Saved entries
+---+

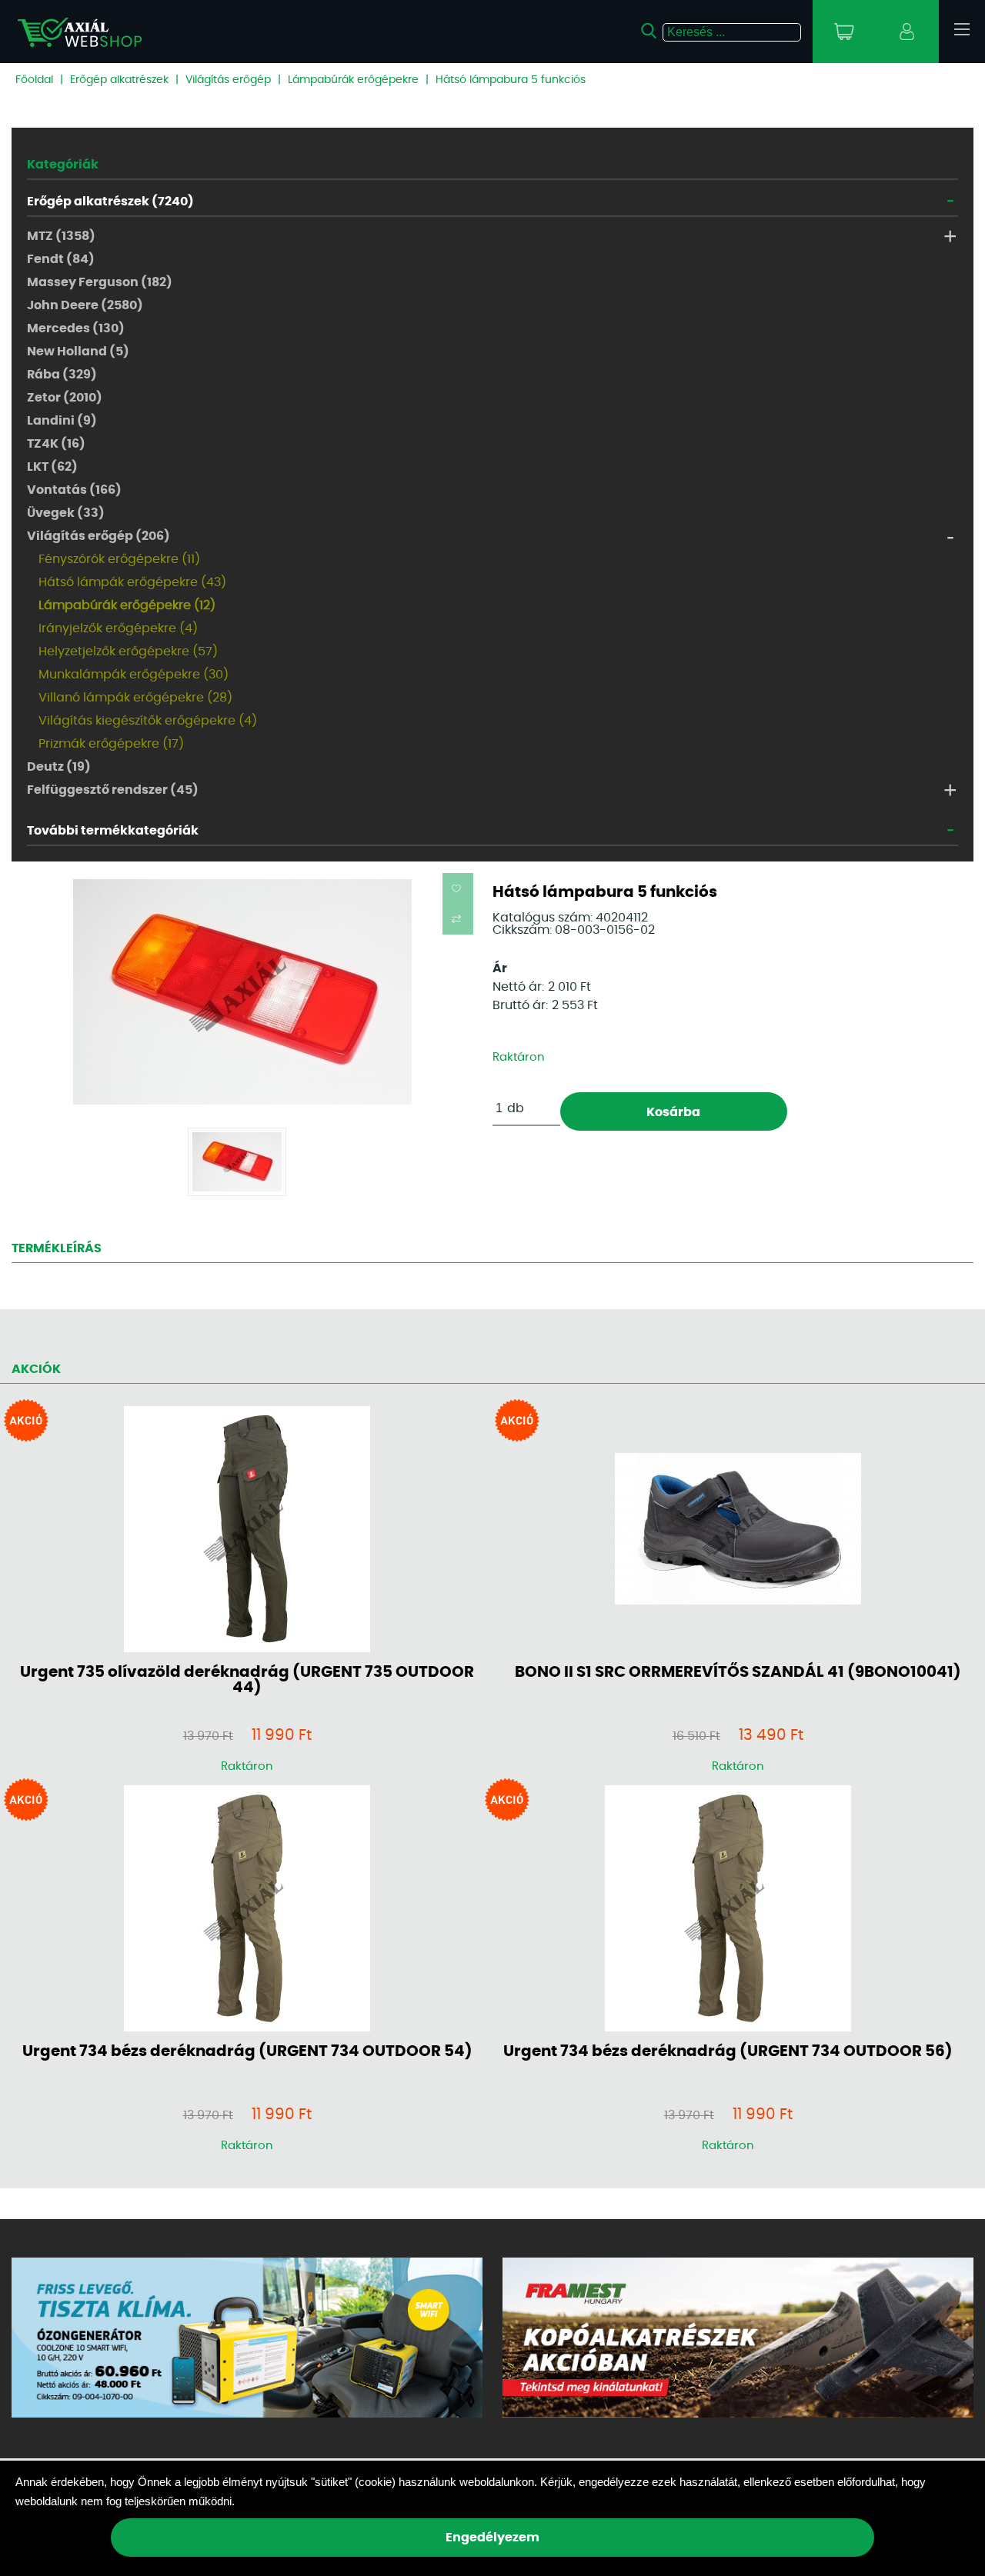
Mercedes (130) (76, 328)
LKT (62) (52, 467)
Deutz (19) (59, 767)
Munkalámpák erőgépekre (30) (133, 674)
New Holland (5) (78, 351)
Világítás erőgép (228, 80)
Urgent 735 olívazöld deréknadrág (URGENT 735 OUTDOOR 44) (247, 1680)
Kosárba (673, 1112)
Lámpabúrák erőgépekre (353, 80)
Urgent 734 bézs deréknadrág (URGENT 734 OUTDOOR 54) (247, 2051)
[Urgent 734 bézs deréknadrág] (247, 1909)
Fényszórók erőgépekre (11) (119, 559)
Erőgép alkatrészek (119, 80)
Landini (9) (62, 421)
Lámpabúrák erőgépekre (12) (126, 605)
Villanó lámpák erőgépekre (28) (135, 697)
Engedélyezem (492, 2537)
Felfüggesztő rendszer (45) (113, 790)
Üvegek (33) (66, 513)
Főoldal (34, 80)
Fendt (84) (61, 259)
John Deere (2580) (85, 305)
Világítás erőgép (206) (98, 536)
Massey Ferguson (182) (99, 282)
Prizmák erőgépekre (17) (111, 744)
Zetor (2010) (64, 398)
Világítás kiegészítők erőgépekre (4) (147, 721)
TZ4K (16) (56, 444)
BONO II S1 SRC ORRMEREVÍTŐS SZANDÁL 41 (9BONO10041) (738, 1672)
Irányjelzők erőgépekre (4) (118, 628)
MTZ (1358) (61, 236)
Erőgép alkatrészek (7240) (110, 201)
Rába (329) (62, 374)
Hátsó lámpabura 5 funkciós (511, 80)
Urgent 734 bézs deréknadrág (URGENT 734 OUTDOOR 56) (728, 2051)
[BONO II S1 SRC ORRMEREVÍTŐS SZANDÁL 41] (738, 1530)
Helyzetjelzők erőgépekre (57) (128, 651)
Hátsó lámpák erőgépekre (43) (132, 582)
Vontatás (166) (74, 490)
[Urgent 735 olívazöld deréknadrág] (247, 1530)
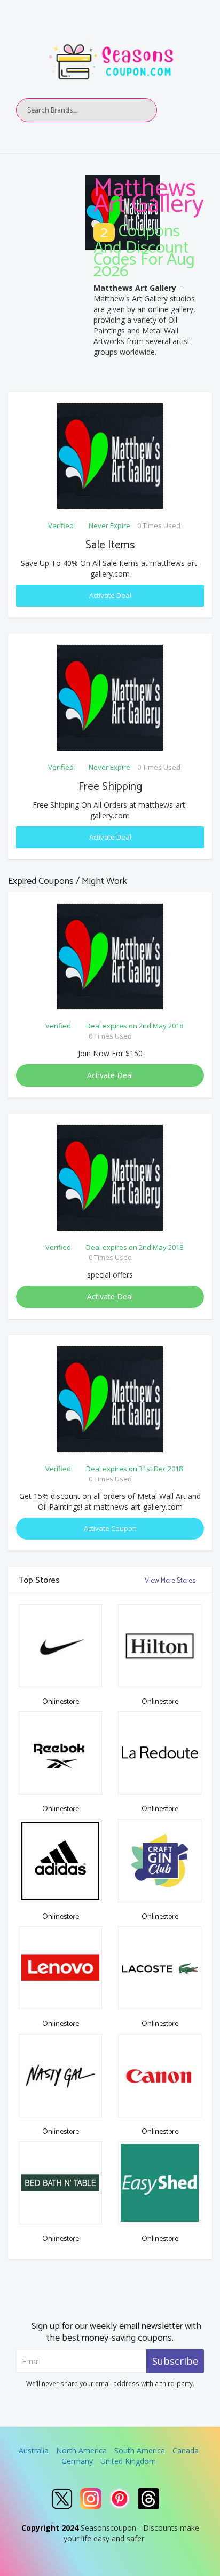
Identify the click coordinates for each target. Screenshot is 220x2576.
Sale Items (110, 545)
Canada (185, 2450)
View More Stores (171, 1580)
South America (139, 2450)
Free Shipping (110, 787)
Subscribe (175, 2361)
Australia (34, 2450)
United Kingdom (128, 2461)
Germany (77, 2461)
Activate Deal (110, 595)
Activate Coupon (110, 1528)
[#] (62, 2498)
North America (81, 2450)
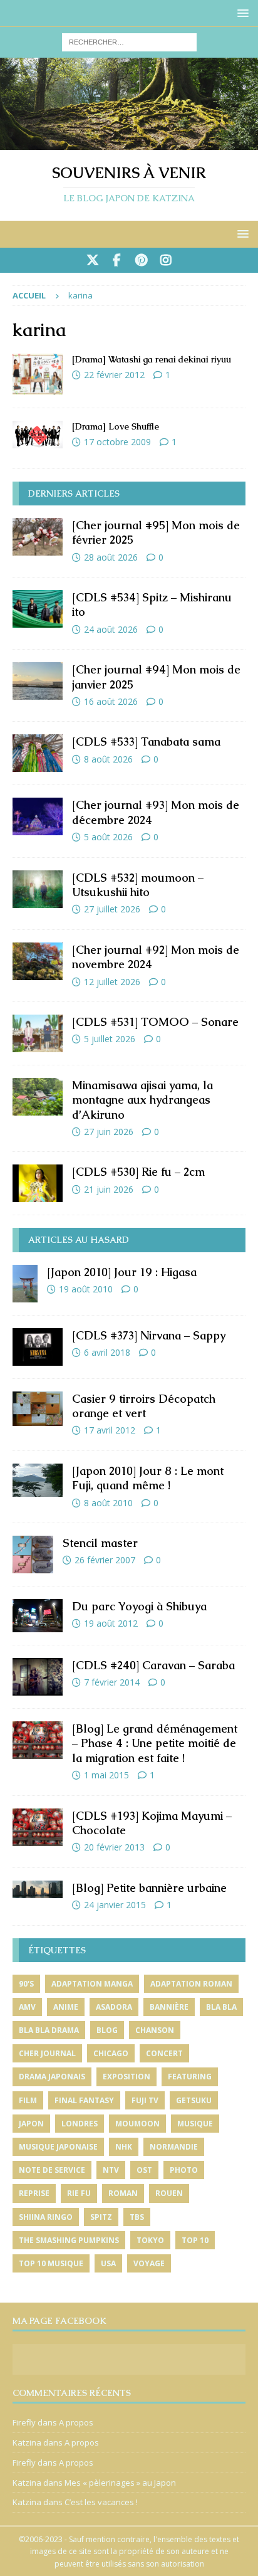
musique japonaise (58, 2146)
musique (195, 2123)
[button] (241, 13)
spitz (101, 2217)
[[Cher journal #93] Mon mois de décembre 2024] (38, 816)
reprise (34, 2193)
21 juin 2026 (108, 1189)
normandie (174, 2146)
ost (144, 2170)
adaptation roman (191, 1983)
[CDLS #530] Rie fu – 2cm (138, 1171)
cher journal (47, 2053)
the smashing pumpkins (69, 2240)
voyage (149, 2263)
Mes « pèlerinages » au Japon (120, 2482)
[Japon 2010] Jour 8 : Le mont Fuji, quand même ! (148, 1478)
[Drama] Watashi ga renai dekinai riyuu (151, 359)
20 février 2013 (114, 1847)
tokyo (150, 2240)
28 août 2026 (111, 557)
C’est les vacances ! (101, 2502)
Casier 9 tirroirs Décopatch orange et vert (143, 1405)
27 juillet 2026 (112, 909)
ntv (111, 2170)
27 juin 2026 (108, 1132)
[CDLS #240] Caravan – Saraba (153, 1665)
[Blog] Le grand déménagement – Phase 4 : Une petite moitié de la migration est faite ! (154, 1743)
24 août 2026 (111, 629)
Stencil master (100, 1543)
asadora (114, 2007)
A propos (76, 2422)
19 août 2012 (111, 1623)
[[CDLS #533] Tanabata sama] (38, 753)
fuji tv (145, 2100)
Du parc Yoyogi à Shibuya (139, 1606)
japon (31, 2123)
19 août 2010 (86, 1289)
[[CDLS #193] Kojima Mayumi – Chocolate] (38, 1827)
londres (79, 2123)
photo (184, 2170)
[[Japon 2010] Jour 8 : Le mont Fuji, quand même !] (38, 1480)
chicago (110, 2053)
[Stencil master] (33, 1554)
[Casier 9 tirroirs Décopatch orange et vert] (38, 1409)
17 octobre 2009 (117, 442)
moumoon (137, 2123)
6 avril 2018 (107, 1352)
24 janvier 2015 (115, 1905)
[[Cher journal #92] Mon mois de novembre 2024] (38, 961)
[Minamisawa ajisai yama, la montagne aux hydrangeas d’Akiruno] (38, 1097)
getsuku (194, 2100)
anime (65, 2007)
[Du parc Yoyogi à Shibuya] (38, 1615)
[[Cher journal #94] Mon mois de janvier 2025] (38, 681)
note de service (52, 2170)
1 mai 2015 (106, 1775)
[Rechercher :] (129, 41)
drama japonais (52, 2076)
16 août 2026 (111, 701)
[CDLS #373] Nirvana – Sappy (148, 1335)
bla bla (221, 2007)
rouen (169, 2193)
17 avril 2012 (109, 1430)
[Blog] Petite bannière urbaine (149, 1888)
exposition (126, 2076)
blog (107, 2030)
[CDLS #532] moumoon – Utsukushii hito (138, 884)
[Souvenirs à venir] (129, 142)
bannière (169, 2007)
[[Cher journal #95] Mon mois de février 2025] (38, 537)
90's (26, 1983)
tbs (137, 2217)
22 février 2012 (114, 375)
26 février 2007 (105, 1560)
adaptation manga (92, 1983)
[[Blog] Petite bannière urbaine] (38, 1889)
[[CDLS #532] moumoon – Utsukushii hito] (38, 889)
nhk (123, 2146)
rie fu (79, 2193)
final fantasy (84, 2100)
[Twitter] (92, 260)
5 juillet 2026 (109, 1039)
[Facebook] (117, 260)
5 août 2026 (108, 837)
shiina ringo (46, 2217)
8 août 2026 (108, 759)
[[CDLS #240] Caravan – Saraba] (38, 1677)
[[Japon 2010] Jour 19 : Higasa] (25, 1283)
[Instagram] (166, 260)
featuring (190, 2076)
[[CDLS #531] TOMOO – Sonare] (38, 1033)
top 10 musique (51, 2263)
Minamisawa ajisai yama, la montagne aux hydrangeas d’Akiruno (142, 1100)
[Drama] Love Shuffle (115, 426)
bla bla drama (49, 2030)
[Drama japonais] (38, 374)
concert (164, 2053)
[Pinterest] (141, 260)
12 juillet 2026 (112, 982)
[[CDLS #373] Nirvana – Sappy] (38, 1347)
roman (123, 2193)
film (28, 2100)
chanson (154, 2030)
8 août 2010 (108, 1503)
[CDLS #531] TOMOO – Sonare (155, 1022)
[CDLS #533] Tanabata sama (146, 741)
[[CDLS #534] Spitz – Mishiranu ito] (38, 609)
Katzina (27, 2442)
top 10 (195, 2240)
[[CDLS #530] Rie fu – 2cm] (38, 1183)
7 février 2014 (112, 1682)
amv (27, 2007)
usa (108, 2263)
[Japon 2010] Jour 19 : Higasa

+---+

▶ [WHAT TO DO] Lines from the entries that contain the string "parc" must be found and copied.

▶ [ANSWER TO THIS TASK]
Du parc Yoyogi à Shibuya (139, 1606)
[Du parc Yoyogi à Shibuya] (38, 1615)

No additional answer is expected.